More Crude Production is Fine, IEA Says, but Causes of Market Volatility Remain

The International Energy Agency welcomes oil producers’ plans to increase production by 800,000 barrels of crude oil per day, promising increased supply in a market that “clearly needs more oil”.

But Robert Priddle, the IEA’s Executive Director, cautioned that the OPEC move was unlikely to stabilise volatile oil markets. “The producers say they have set themselves the objective of achieving stability through unilateral market management,” Mr. Priddle remarked. “So far they have achieved just the reverse.” Prices for crude oil and petroleum products have soared over the past eighteen months after plunging to $10 per barrel in the wake of a previous OPEC decision.

Mr. Priddle pointed to the many uncertainties surrounding the decisions taken Sunday in Vienna by the Organisation of Petroleum Exporting Countries.
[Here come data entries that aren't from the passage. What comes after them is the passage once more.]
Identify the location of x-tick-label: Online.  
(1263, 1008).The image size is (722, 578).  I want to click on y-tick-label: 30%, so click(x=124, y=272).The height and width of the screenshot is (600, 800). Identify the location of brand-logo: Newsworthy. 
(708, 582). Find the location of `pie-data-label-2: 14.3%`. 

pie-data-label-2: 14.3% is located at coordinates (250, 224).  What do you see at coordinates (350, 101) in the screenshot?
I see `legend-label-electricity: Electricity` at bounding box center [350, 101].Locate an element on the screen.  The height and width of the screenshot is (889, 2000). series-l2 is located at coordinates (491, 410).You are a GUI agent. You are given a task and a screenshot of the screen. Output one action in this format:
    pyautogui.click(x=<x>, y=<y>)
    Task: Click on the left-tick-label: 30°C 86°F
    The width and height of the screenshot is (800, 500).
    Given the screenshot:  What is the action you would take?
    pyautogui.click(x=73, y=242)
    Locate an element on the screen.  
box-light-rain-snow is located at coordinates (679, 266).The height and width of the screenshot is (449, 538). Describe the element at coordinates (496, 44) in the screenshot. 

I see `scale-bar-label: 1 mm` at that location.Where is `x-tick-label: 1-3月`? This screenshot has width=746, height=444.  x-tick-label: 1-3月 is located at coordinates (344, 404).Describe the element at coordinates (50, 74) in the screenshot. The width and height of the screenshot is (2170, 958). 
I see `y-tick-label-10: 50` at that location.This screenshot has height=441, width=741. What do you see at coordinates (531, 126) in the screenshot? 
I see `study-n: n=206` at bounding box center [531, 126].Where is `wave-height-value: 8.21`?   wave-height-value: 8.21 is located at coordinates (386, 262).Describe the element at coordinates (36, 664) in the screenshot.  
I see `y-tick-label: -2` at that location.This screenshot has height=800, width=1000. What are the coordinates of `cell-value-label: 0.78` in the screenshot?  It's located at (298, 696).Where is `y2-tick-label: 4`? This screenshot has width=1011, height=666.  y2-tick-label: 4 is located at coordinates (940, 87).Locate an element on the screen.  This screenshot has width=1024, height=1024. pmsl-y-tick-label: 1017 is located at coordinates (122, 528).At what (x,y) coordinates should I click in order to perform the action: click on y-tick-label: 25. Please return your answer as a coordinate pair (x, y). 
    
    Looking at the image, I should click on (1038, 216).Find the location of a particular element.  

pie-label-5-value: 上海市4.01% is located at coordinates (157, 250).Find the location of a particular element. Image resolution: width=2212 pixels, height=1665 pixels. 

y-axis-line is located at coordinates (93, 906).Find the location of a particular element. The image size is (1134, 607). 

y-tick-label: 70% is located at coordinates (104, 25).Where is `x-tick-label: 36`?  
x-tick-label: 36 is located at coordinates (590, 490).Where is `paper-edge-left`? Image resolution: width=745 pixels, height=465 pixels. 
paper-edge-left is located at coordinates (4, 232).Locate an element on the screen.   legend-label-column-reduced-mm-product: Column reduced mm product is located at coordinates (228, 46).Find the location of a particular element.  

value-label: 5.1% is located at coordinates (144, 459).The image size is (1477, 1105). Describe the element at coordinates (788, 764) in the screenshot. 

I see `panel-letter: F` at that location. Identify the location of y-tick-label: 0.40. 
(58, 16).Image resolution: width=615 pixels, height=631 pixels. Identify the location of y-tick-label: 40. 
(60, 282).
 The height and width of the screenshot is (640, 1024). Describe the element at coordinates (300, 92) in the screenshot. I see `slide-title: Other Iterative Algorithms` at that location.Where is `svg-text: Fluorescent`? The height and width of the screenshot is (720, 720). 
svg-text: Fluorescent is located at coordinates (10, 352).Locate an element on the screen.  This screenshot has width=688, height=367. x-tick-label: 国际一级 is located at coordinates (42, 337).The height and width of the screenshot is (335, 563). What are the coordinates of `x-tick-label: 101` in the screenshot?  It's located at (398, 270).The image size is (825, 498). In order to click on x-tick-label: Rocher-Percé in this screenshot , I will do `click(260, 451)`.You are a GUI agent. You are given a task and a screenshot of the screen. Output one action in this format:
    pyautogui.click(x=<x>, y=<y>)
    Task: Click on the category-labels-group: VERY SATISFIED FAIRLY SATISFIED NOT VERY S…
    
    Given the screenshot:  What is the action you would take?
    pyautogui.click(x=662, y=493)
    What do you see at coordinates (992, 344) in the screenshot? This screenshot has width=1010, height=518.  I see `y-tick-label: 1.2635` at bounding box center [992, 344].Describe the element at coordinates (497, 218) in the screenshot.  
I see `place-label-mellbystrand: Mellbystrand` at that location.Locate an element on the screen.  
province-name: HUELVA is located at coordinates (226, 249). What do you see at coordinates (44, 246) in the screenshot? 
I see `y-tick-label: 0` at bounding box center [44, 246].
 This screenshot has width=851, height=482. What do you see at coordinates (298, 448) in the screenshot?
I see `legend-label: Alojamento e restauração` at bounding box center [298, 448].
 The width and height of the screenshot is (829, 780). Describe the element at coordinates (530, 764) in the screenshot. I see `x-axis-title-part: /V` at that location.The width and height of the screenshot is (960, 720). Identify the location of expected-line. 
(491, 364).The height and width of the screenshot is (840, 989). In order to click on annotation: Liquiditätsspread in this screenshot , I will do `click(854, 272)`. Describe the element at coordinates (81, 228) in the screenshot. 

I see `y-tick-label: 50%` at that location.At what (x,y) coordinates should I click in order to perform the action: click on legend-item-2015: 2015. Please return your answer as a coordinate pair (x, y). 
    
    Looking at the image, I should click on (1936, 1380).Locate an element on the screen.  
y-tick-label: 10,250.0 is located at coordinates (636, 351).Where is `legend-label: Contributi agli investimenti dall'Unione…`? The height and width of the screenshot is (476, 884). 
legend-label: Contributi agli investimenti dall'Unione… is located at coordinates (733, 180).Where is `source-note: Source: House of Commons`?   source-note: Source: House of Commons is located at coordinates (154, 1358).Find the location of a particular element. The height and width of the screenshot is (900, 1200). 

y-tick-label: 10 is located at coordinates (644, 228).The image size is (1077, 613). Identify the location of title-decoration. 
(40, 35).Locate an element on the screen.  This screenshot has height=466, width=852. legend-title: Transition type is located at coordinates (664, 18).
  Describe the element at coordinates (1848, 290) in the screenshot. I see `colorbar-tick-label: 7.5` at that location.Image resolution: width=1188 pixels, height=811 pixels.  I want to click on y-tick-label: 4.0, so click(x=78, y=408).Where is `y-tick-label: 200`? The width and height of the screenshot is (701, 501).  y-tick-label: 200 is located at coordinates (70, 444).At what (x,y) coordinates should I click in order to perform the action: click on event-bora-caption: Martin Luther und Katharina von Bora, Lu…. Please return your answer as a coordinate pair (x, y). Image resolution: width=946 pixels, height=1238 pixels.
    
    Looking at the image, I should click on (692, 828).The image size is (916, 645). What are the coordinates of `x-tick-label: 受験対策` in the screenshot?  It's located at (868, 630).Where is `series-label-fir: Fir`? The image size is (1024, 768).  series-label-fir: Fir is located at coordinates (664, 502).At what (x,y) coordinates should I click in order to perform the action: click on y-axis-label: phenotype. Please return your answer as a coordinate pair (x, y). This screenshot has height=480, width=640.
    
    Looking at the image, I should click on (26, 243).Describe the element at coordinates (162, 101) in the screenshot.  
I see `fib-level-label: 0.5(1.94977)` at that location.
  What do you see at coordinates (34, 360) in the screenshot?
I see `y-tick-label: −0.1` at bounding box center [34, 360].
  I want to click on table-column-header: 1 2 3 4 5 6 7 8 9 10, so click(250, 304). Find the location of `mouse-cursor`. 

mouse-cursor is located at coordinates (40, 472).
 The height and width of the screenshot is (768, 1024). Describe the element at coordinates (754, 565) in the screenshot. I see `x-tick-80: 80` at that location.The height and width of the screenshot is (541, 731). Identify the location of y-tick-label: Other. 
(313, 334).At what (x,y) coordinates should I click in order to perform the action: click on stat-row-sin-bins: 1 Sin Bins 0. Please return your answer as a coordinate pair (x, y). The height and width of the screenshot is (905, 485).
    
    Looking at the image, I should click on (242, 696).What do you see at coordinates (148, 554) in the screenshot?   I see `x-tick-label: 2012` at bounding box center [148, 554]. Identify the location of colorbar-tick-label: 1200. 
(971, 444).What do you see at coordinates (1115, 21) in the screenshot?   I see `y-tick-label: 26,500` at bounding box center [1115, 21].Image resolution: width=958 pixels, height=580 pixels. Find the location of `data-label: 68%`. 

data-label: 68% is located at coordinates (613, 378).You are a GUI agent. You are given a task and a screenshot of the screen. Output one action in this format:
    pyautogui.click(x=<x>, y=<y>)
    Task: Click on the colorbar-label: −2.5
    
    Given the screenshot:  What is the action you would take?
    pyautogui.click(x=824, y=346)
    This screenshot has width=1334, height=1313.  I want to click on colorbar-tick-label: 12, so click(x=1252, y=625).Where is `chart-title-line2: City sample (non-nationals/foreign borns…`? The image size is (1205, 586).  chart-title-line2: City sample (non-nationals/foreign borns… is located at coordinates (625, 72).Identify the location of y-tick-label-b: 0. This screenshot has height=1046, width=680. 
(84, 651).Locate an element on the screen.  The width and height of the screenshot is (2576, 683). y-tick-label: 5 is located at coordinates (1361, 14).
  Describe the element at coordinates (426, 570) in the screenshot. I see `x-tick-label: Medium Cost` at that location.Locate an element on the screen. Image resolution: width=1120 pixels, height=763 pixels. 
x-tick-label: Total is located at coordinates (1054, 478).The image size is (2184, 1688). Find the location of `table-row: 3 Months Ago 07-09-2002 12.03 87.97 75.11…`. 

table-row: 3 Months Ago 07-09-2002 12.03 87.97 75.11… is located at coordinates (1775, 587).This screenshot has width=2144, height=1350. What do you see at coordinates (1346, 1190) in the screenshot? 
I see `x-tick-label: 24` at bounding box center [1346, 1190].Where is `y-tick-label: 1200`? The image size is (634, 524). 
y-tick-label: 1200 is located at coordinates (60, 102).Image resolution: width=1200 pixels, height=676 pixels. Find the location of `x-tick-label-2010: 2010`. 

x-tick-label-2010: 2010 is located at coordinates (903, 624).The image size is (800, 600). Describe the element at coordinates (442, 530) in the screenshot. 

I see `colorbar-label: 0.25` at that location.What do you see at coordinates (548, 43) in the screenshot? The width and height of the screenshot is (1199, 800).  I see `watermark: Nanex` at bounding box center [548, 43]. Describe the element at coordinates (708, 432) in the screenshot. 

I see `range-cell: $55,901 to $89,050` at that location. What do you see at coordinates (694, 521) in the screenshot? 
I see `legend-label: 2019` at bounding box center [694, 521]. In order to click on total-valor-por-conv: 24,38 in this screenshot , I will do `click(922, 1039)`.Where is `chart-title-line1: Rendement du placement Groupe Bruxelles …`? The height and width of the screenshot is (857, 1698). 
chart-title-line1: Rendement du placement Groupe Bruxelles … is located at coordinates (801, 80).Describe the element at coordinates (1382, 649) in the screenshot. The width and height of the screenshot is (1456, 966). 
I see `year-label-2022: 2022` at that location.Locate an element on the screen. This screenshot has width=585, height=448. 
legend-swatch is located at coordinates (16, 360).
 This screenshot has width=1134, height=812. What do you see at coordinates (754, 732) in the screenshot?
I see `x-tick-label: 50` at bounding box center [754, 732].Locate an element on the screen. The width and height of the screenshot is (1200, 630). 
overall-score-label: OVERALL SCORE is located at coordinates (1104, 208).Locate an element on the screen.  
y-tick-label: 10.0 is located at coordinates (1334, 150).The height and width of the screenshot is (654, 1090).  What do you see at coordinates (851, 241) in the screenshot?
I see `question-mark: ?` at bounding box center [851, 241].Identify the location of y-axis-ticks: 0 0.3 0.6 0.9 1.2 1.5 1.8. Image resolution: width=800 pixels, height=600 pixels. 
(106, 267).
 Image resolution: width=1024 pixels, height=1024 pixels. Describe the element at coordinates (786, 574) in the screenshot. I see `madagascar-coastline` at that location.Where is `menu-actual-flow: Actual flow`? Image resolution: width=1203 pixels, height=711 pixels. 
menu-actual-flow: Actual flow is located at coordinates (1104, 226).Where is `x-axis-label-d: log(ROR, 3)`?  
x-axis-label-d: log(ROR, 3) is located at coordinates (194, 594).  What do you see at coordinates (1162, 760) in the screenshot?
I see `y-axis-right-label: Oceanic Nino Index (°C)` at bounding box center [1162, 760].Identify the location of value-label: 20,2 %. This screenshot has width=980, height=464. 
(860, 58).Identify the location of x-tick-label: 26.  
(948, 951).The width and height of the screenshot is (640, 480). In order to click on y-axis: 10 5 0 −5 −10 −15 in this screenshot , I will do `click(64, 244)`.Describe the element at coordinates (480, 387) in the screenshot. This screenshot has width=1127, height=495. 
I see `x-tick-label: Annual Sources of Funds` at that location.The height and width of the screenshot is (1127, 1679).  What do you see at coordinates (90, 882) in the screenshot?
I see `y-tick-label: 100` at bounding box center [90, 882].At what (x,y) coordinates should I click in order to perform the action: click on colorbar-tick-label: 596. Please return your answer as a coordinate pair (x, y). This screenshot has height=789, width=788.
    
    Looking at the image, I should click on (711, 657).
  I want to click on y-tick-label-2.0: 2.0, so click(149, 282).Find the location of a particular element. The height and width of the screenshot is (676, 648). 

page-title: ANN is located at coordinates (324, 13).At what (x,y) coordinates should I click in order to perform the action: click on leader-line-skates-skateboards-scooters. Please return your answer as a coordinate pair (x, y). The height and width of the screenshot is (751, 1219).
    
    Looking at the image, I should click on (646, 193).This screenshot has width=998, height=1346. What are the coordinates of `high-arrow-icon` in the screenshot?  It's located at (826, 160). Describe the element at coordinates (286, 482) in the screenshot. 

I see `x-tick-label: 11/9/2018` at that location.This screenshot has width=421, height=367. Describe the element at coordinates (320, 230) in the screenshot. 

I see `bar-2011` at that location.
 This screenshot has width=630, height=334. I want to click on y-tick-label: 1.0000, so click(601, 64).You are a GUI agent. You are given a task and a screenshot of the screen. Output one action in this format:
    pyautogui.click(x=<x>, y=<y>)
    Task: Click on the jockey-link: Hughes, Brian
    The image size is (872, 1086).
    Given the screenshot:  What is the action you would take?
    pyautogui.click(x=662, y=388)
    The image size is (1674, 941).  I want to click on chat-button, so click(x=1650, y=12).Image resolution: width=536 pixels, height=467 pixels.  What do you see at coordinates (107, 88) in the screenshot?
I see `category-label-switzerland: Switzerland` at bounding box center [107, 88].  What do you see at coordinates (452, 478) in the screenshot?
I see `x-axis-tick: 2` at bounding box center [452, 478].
How much new oil will actually come to market? What further changes can be expected from the OPEC summit later this month? Or from the announced price review in November? Expectations of government intervention unsettle markets – they do not stabilise them – he said.

Mr. Priddle added that deep concerns remain. World stocks of crude oil and product remain low, and imbalances remain across regions and products. Developing countries in particular, many of them with high oil intensities, face sharply increasing import bills.

The best way to protect producers’ and consumers’ interests, the Agency pointed out, is by establishing more open and transparent oil markets which respond swiftly to market signals.